Nikhil Chaganlal's paintings have individual style and vision.His themes are resolutely Indian and yet not so. They are mystical in a sense that one is awed by such a personal strength of vision. Working around three major subjects, the pantheon of Indian deities, interiors and couples/embraces, he continues to mine the depths of his instinct.Nothing is as one might expect.In his god series, the gods are presented in a very personal and human manner. They are almost human and physical, their hair in long snaking tendrils, matted with flowers, blue, mauve, of color, with eyes penetrating deep into one's soul, haunting us with their urgency of divinity. Their androgynous faces are beautiful to gaze upon. These gods are Nikhil's gods. He represents them as he sees and feels them, not according to standard models. They can be recognized by their symbols and styles, but that is where the common depictions end and Nikhil's visions begin.

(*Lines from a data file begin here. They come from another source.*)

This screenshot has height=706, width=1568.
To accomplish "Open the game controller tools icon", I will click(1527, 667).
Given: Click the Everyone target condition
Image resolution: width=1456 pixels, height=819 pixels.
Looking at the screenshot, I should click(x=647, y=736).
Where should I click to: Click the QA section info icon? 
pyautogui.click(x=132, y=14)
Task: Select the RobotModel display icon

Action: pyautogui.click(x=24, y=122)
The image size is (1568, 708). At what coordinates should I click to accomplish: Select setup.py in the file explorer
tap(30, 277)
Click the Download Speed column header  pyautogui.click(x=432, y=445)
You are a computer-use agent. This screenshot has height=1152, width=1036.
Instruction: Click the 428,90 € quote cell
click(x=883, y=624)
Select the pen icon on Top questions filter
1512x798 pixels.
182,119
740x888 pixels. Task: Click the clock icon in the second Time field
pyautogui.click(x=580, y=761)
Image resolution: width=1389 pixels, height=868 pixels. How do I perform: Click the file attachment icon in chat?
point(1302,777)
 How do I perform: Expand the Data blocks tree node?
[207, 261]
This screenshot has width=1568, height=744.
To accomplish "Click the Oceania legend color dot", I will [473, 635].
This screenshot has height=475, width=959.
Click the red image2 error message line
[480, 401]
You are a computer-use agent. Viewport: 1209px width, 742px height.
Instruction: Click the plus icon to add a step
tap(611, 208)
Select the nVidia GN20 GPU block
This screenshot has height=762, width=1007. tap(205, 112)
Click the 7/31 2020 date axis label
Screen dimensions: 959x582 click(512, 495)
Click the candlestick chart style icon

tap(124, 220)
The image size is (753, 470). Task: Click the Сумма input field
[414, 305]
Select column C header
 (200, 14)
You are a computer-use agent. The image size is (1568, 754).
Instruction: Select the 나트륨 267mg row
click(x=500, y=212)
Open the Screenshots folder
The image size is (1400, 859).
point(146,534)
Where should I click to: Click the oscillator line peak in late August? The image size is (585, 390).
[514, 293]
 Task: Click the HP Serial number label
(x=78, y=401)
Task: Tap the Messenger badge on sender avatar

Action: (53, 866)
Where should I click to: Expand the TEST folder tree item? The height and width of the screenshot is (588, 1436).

The interiors are also known as Nikhil's "Moments after I left the room".They are reminiscent of the work of Pierre Bonnard, the French artist who painted in the post-symbolist era of modern art, but whose work was highly personal featuring many views of his house in the country. Nikhil's interiors are like strange dream views of civilized home settings. Everything is proper but slightly skewed. They are gently decadent and very hypnotic, European and, yet, there is an indefinable sense of 'Indian' about the scenes...memories of childhood? Well-brought up but disheveled and falling to pieces a little. They truly mesmerize one on continued study.
The couples and "Embrace" series are all suffused with an erotic charge that is rare to see in any contemporary art, let alone Indian contemporary art. These beings are in the throes of electric passion and physical connection. They are not simulating their energy and desire, but have been caught in the very bounds of ecstasy itself, the body colors often signifying their rush of passion.